SENTENZA N. 335
ANNO 2000REPUBBLICA ITALIANA IN NOME DEL POPOLO ITALIANO LA CORTE COSTITUZIONALE
composta dai signori Giudici:
- Cesare MIRABELLI, Presidente
- Francesco GUIZZI
- Fernando SANTOSUOSSO
- Massimo VARI
- Cesare RUPERTO
- Riccardo CHIEPPA
- Valerio ONIDA
- Carlo MEZZANOTTE
- Fernanda CONTRI
- Guido NEPPI MODONA
- Piero Alberto CAPOTOSTI
- Annibale MARINI
- Franco BILE
- Giovanni Maria FLICK
ha pronunciato la seguente
SENTENZA
nel giudizio di legittimità costituzionale dell'art. 7, comma 3, della legge 23 luglio 1991, n. 223 (Norme in materia di cassa integrazione, mobilità, trattamenti di disoccupazione, attuazione di direttive della Comunità europea, avviamento al lavoro ed altre disposizioni in materia di mercato del lavoro), promosso con ordinanza emessa il 20 maggio 1997 dalla Corte di cassazione sul ricorso proposto dall’INPS contro Di Corato Riccardina ed altre, iscritta al n. 706 del registro ordinanze 1998 e pubblicata nella Gazzetta Ufficiale della Repubblica n. 40, prima serie speciale, dell’anno 1998.
Visti gli atti di costituzione di Di Corato Riccardina ed altre e dell’INPS;
udito nell’udienza pubblica del 9 maggio 2000 il Giudice relatore Fernando Santosuosso;
uditi gli avvocati Antonio Pellegrini per Di Corato Riccardina ed altre e Giuseppe Fabiani per l’INPS.
Ritenuto in fatto
1.— Nel corso di una controversia previdenziale nei confronti dell’Istituto nazionale della previdenza sociale la Corte di cassazione ha sollevato, in riferimento agli artt. 3 e 37 della Costituzione, questione di legittimità costituzionale dell’art. 7, comma 3, della legge 23 luglio 1991, n. 223 (Norme in materia di cassa integrazione, mobilità, trattamenti di disoccupazione, attuazione di direttive della Comunità europea, avviamento al lavoro ed altre disposizioni in materia di mercato del lavoro).
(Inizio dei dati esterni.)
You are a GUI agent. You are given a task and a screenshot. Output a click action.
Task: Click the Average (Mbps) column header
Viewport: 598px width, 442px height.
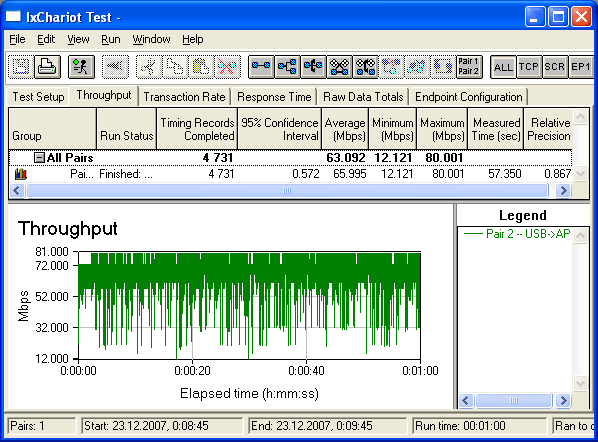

La norma impugnata stabilisce che l’indennità di mobilità non venga più corrisposta allorquando il lavoratore raggiunga l’età pensionabile ovvero, se a questa data non sia ancora maturato il diritto alla pensione di vecchiaia, successivamente alla data in cui tale diritto viene a maturazione. La Corte rimettente rileva che tale norma si fonda evidentemente sul presupposto che la necessità di un intervento assistenziale pubblico (costituito, appunto, dall’erogazione dell’indennità di mobilità) debba venir meno nel momento in cui il lavoratore può fare fronte alle proprie esigenze di vita grazie al trattamento pensionistico ormai conseguito. Deve tuttavia considerarsi che il sistema mantiene una diversità in ordine all’età pensionabile per la donna, fissata a cinquantacinque anni, rispetto a quella dell’uomo, che è invece stabilita al compimento dei sessant’anni; e detta diversità è rimasta nonostante le declaratorie di illegittimità costituzionale compiute da questa Corte con le sentenze n. 137 del 1986 e n. 498 del 1988. Come risulta dalla seconda delle due pronunce, il cui contenuto è stato poi ripreso anche dalle successive sentenze n. 371 del 1989 e n. 404 del 1993, la parificazione dell’età lavorativa della donna rispetto a quella dell’uomo non ha portato con sé anche la parificazione dell’età pensionabile, che per la prima è rimasta all’età di cinquantacinque anni. Da tanto deriva la rilevanza della presente questione, perché le ricorrenti, tutte ultracinquantacinquenni, si sono viste negare dall’INPS il diritto all’indennità di mobilità in forza del conseguimento del diritto alla pensione di vecchiaia.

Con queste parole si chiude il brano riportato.